For me, the solution was to enable full event monitoring early in the boot process. On Debian 12 "bookworm":
# vi /usr/share/initramfs-tools/init
find the line where devtmpfs is mounted on /dev, and after that add a line to start udevadm monitor in background:
mount -t devtmpfs -o nosuid,mode=0755 udev /dev
udevadm monitor -k -u -p > /dev/debug-udevadm-monitor.txt &
Then call update-initramfs -u to get the change into /boot/initrd.img-xxxx, and shutdown -r now. After the restart, look in /dev/debug-udevadm-monitor.txt for lines containing FAILED or ERRNO, or any other patterns related to the issue being debugged.
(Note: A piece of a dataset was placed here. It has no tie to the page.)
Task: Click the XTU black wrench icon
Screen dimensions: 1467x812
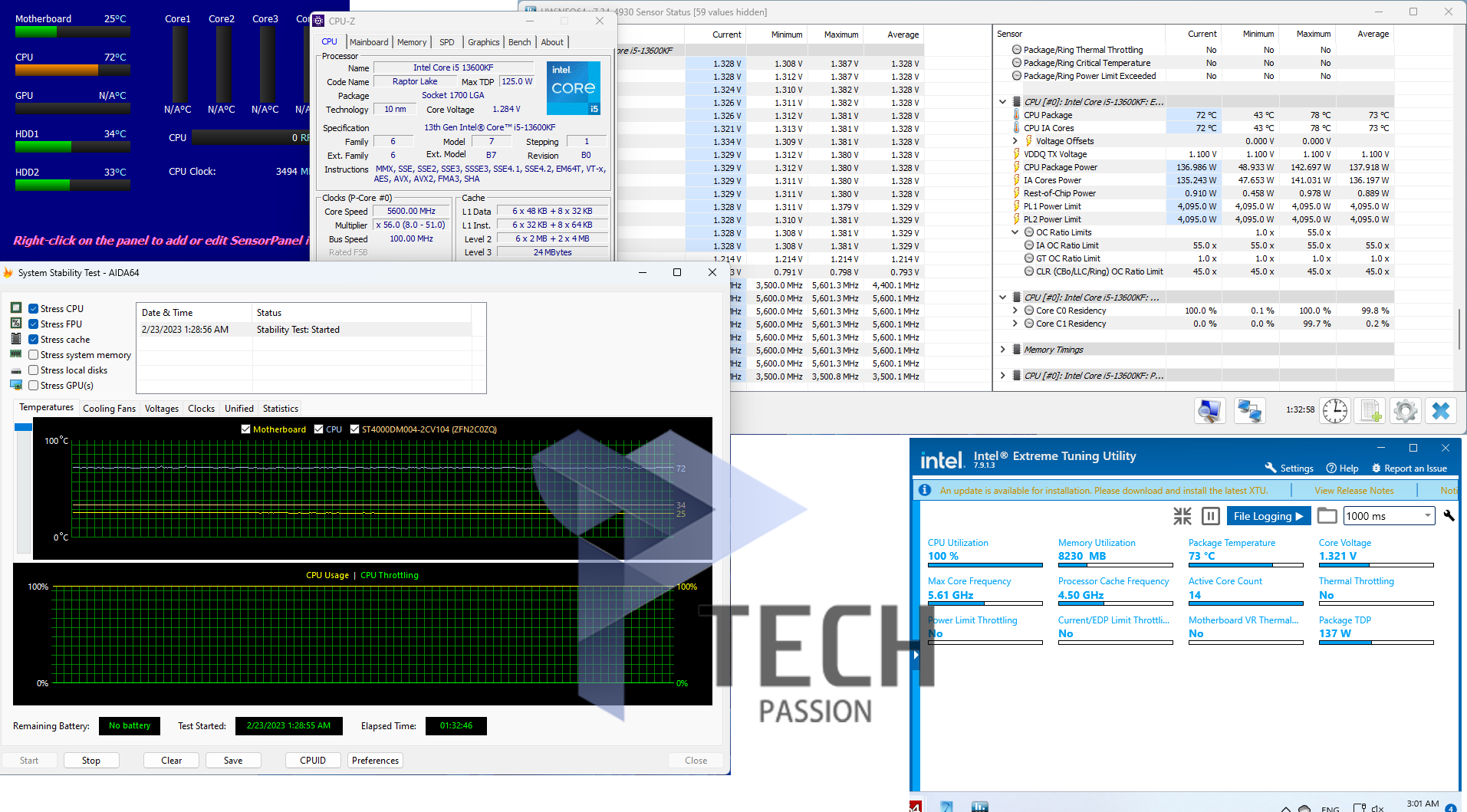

In my case the problem event looked like this:
UDEV [2.582336] add /devices/pci0000:00/0000:00:19.0/net/eth4 (net)
ACTION=add
DEVPATH=/devices/pci0000:00/0000:00:19.0/net/eth4
SUBSYSTEM=net
INTERFACE=eth4
IFINDEX=4
SEQNUM=1518
USEC_INITIALIZED=1290728
ID_NET_NAMING_SCHEME=v252
ID_NET_NAME_MAC=enx00224d123456
ID_NET_NAME_ONBOARD=eno1
ID_NET_LABEL_ONBOARD=Intel(R) 82579V Gigabit Network Device
ID_NET_NAME_PATH=enp0s25
ID_BUS=pci
ID_VENDOR_ID=0x8086
ID_MODEL_ID=0x1503
ID_PATH=pci-0000:00:19.0
ID_PATH_TAG=pci-0000_00_19_0
ID_NET_DRIVER=e1000e
ID_NET_LINK_FILE=/usr/lib/systemd/network/99-default.link
ID_NET_NAME=eno1
ID_RENAMING=1
INTERFACE_OLD=eth2
UDEV_WORKER_FAILED=1
UDEV_WORKER_ERRNO=17
UDEV_WORKER_ERRNO_NAME=EEXIST
(that is, one cannot rename eth2 to eth4 because the latter already exists).